When you are linking MKL, you have several options:
1) Use MKL Link Line Advisor (https://software.intel.com/en-us/articles/intel-mkl-link-line-advisor). There, you can choose LP64 or ILP64 interface (32-bit or 64-bit integers as an interface layer).
In this case, you don't use flags -mkl=parallel but rather what the Advisot tells you.
For example, it could look like
-Wl,--start-group ${MKLROOT}/lib/intel64/libmkl_intel_lp64.a ${MKLROOT}/lib/intel64/libmkl_intel_thread.a ${MKLROOT}/lib/intel64/libmkl_core.a -Wl,--end-group -liomp5 -lpthread -lm -ldl
for the link line (this one for static linking and LP64 interface but you can choose whatever you want there).
2) Or, you use a compiler option -mkl=parallel, following https://software.intel.com/en-us/mkl-linux-developer-guide-using-the-mkl.... This option always links against the LP64 interface under the hood. In this case, you don't link explicitly against other libs.
So, what happened in your case is that option -mkl=parallel was linking against LP64 while you also manually added ILP64 libs to the link line and these options simply contradicted each other.
I hope this helps.
Best,
Kirill

Hi Kirill,

Should I use the -mkl flag at all? The sample code that I had mentioned was only for testing. Nevertheless, I use the mkl routines of sparse blas, cblas and eigensolvers for a large codebase. I use openmp with simd options and looking at performance testing.

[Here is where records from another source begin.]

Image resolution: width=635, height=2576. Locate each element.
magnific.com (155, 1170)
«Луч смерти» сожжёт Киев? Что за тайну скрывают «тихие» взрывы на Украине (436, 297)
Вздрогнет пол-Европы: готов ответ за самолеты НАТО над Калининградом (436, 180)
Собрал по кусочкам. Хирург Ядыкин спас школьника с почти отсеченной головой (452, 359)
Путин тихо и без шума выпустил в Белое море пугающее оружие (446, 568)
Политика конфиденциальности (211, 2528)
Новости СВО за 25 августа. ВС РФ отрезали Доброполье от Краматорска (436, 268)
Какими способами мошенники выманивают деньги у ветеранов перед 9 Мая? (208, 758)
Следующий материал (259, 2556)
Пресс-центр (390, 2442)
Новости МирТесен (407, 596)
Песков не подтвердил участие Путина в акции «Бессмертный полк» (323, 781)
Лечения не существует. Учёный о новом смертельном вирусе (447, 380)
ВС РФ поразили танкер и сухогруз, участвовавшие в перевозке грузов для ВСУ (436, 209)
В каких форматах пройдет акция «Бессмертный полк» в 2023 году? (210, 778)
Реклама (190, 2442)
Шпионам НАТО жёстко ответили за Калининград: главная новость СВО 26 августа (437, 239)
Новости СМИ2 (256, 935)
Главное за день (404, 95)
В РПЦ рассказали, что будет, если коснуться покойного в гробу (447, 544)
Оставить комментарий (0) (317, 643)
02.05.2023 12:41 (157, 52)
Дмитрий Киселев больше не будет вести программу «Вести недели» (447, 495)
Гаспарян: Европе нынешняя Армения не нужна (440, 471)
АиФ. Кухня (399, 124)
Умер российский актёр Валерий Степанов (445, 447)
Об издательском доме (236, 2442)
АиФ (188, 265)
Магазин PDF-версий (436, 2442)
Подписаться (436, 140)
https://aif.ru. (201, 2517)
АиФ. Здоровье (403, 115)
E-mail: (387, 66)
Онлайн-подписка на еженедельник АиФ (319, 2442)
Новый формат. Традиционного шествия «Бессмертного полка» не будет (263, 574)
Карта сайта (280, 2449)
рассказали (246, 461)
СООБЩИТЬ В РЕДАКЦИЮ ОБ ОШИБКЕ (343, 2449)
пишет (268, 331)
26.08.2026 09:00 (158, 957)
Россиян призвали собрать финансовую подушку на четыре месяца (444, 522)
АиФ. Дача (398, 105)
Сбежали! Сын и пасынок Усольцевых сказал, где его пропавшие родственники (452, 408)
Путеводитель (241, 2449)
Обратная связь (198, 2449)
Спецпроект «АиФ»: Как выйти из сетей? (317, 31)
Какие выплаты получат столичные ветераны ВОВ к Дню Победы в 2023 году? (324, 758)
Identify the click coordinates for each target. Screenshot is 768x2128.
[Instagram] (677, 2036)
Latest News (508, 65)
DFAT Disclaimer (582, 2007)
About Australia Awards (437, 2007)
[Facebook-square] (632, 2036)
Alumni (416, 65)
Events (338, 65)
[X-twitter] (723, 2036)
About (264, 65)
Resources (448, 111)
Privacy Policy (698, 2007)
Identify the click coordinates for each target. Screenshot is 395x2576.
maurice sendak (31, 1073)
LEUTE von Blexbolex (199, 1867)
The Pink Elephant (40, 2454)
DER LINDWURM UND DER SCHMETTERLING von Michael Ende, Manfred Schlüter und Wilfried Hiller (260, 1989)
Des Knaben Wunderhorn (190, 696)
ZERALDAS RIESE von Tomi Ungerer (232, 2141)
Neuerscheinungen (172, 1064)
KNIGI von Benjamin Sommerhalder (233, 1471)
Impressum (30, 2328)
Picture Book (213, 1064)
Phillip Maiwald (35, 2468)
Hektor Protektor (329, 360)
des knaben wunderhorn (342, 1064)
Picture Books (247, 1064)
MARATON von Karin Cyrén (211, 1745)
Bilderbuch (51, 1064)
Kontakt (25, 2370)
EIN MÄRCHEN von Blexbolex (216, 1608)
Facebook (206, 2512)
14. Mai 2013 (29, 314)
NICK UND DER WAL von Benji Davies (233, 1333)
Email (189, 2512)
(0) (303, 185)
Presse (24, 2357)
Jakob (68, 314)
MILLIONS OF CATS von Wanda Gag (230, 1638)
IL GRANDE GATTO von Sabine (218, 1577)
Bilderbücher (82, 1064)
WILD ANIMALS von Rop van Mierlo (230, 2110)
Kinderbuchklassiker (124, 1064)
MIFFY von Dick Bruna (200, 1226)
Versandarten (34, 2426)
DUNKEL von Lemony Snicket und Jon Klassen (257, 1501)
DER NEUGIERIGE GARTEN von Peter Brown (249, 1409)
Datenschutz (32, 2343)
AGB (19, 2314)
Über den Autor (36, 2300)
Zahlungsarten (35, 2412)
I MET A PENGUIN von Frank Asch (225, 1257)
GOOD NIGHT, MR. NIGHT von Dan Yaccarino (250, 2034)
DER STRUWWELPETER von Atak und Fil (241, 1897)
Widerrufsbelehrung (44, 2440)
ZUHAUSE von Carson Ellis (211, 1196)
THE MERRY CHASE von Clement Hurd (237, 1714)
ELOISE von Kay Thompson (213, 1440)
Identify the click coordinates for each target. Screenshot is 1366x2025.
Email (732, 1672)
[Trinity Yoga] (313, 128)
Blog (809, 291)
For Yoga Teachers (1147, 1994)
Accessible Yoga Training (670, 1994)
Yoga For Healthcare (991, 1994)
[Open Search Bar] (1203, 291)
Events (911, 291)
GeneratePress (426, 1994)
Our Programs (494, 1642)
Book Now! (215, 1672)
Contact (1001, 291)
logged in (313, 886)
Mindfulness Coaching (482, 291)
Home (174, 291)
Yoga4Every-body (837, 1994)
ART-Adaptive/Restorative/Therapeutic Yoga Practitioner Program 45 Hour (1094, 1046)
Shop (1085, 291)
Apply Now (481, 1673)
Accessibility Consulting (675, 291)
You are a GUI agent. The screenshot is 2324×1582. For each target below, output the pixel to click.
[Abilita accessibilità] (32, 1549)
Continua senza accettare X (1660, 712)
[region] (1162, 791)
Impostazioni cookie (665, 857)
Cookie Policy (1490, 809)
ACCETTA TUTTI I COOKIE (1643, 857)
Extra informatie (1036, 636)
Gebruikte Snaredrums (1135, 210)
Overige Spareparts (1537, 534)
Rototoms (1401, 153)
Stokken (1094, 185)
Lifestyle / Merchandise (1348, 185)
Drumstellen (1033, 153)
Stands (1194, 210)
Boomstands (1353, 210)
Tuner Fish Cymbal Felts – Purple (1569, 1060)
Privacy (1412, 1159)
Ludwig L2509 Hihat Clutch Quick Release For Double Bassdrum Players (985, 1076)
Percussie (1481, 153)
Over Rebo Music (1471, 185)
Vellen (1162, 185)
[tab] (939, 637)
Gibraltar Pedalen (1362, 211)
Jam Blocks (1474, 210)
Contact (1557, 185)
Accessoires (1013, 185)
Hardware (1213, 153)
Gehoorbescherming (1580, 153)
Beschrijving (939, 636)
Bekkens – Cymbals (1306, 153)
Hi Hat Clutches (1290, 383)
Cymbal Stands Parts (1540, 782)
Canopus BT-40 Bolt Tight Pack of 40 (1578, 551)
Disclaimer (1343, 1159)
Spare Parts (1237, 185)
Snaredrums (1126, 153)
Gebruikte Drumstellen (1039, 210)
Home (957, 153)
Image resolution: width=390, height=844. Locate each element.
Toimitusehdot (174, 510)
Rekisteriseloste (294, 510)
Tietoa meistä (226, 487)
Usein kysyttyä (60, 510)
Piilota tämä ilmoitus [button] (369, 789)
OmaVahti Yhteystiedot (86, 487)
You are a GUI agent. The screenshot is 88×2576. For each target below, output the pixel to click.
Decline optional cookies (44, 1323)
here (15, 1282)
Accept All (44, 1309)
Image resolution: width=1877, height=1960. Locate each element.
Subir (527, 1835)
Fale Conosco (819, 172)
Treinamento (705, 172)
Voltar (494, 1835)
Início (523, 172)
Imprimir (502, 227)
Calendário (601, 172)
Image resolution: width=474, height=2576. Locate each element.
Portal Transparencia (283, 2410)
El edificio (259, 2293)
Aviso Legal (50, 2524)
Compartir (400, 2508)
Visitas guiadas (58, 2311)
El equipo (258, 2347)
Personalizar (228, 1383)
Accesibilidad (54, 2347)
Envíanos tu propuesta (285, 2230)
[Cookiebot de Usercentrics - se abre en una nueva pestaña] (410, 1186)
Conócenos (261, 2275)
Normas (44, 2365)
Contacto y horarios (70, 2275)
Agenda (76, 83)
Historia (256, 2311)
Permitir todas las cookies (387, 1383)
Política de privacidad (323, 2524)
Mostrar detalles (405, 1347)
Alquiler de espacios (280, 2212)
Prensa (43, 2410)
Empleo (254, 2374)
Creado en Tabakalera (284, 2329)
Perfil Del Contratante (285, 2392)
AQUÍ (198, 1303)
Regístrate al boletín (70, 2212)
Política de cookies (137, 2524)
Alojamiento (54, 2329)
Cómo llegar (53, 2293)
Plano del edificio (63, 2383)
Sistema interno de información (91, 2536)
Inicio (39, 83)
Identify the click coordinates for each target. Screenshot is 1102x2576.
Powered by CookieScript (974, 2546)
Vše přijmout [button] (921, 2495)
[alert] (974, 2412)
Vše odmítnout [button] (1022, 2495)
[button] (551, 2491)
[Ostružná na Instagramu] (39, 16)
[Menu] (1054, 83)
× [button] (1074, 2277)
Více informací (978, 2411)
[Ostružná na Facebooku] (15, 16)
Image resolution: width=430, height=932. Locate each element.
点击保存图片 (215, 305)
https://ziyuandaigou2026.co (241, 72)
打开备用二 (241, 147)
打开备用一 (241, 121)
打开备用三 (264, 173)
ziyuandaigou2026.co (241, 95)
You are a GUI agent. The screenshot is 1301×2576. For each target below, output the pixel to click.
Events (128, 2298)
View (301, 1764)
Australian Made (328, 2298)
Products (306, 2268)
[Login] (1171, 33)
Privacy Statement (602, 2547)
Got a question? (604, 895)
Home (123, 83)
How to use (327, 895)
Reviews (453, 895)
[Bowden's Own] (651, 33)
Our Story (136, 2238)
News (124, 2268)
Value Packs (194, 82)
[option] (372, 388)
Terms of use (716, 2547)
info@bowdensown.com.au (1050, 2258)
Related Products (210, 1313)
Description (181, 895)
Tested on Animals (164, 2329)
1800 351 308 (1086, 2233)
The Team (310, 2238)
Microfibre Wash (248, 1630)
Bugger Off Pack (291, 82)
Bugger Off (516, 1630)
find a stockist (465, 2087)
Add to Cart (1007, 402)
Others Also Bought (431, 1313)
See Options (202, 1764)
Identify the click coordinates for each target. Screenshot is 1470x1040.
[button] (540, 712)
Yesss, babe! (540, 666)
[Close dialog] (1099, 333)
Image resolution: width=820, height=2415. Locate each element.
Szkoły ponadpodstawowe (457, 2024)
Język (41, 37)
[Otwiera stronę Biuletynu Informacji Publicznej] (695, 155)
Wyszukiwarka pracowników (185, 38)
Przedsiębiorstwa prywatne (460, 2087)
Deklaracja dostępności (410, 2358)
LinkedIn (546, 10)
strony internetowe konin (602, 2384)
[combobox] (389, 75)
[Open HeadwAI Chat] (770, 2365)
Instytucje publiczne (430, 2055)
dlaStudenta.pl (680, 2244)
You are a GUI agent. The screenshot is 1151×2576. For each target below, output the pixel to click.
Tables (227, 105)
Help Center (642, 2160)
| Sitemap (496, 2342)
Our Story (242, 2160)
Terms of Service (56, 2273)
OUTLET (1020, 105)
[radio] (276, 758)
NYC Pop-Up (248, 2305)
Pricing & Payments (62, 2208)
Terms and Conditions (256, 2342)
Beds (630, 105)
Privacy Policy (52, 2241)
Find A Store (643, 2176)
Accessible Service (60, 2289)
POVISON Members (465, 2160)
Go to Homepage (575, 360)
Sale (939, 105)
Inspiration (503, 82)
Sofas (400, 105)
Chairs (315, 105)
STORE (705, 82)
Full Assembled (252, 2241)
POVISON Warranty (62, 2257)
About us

The Intel MKL advisor doesn't mention using -qopenmp and/or -qopenmp-simd or optimization flags such as -O2 while compiling with icc.

Is there a way to know which options might conflict with the ILP64 interface which need for the larger storage indices.

Thanks,

Ashirbad

Kirill_V_Intel · ‎07-24-2019

Hi Ashirbad,

No, you shouldn't use -mkl flag, since it works with LP64 interface only.

Basically, you need to link against the ILP64 interface so that MKL internally can find correct functionality working with 64-bit integers and you need -DMKL_ILP64 flag to have MKL_INT as 64-bit integer type. So, compiler options you have mentioned work with ILP64 interface without any trouble. For example, -O2 option will affect only how your code is compiled and not the performance of Intel MKL, since you have Intel MKL as a library and just link against it.
MKL Link Line Advisor thus only shows what you should add to your compile and link line in order to use MKL.

Also, note that there are a lot of environment settings which can affect performance. For example, for optimal performance with OpenMP threading, you need also to think about setting correct KMP_AFFINITY and numa control options.

Best,
Kirill

Mishra__Ashirbad · ‎07-25-2019

Voronin, Kirill (Intel) wrote:
Hi Ashirbad,
No, you shouldn't use -mkl flag, since it works with LP64 interface only.
Basically, you need to link against the ILP64 interface so that MKL internally can find correct functionality working with 64-bit integers and you need -DMKL_ILP64 flag to have MKL_INT as 64-bit integer type. So, compiler options you have mentioned work with ILP64 interface without any trouble. For example, -O2 option will affect only how your code is compiled and not the performance of Intel MKL, since you have Intel MKL as a library and just link against it.
MKL Link Line Advisor thus only shows what you should add to your compile and link line in order to use MKL.
Also, note that there are a lot of environment settings which can affect performance. For example, for optimal performance with OpenMP threading, you need also to think about setting correct KMP_AFFINITY and numa control options.

Best,
Kirill

Thanks a lot, Kirill, this is helpful.